Mevcut koşullarda sigorta şirketleri, devletin sosyal güvenlik kuruluşları, özel emeklilik sandıkları, yatırım fonları, emeklilik

(28)

yatırım fonları gibi kuruluşlar, mevzuat açısından, özel sektör borçlanma araçlarına ya yatırım yapamamakta, ya da sınırlı yatırım yapabilmektedirler.

Sermaye Piyasası Kurulu’nun bu kurumlar için yatırım limitlerini derecelendirmeye bağlı olarak yeniden gözden geçirmesi yararlı olacaktır. Önerilen yapı, SPK’nın kurumsal yatırımcılar için “yatırım yapılabilir” veya “spekülatif yatırım” kategorisinde derece alan menkul kıymetlere yapabilecekleri yatırım limitlerini belirlemesidir.

Önerilen yapı örnek olarak şu şekildedir;

1. Derecelendirme şirketlerinin derecelerini “yatırım yapılabilir” veya “spekülatif yatırım” kategorisinde belirlemeye Sermaye Piyasası Kurulu yetkilidir.

2. B Tipi yatırım fonları, portföylerinin %50’sine kadar

“yatırım yapılabilir” derecesine sahip özel sektör borçlanma aracı alabilirler.
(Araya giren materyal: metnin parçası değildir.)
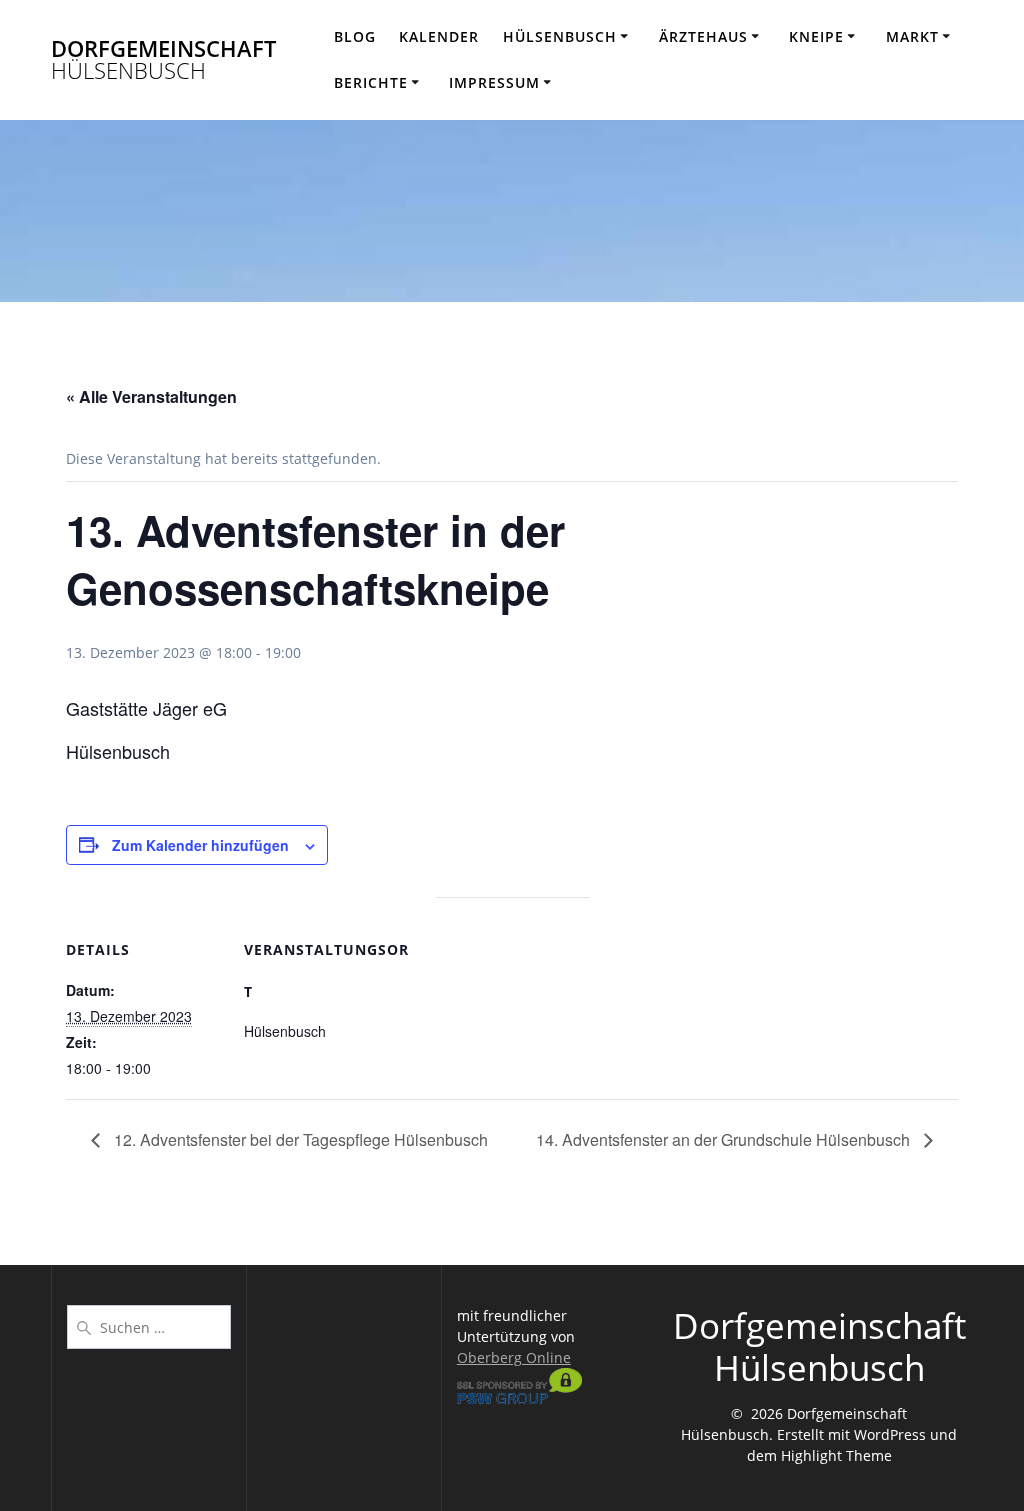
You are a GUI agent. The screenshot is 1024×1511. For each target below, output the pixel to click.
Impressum (494, 82)
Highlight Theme (836, 1455)
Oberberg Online (514, 1357)
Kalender (439, 36)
3. B Tipi yatırım fonları, portföylerinin %20’sine kadar

“spekülatif yatırım” derecesine sahip özel sektör borçlanma aracı alabilirler.

4. Derecelendirilmemiş, ya da banka garantisi olmayan, fakat organize bir piyasada işlem gören borçlanma araçları portföyün %5’inden fazlasını oluşturamaz.

5. Derecelendirme notu ne olursa olsun, bir ihraççının menkul kıymetlerine fon portföyünün %10’undan fazlası yatırılamaz.

6. Banka garantili borçlanma senetleri “yatırım yapılabilir”

kategorisinde sayılır.

Bu yapıda SPK sadece iki ana kategori belirlemektedir. Yerel derecelendirme kuruluşları kuruldukça ve farklı derecelendirme skalaları ortaya çıktıkça, SPK ilgili derecelendirme şirketinin hangi notunun “yatırım yapılabilir” veya “spekülatif yatırım”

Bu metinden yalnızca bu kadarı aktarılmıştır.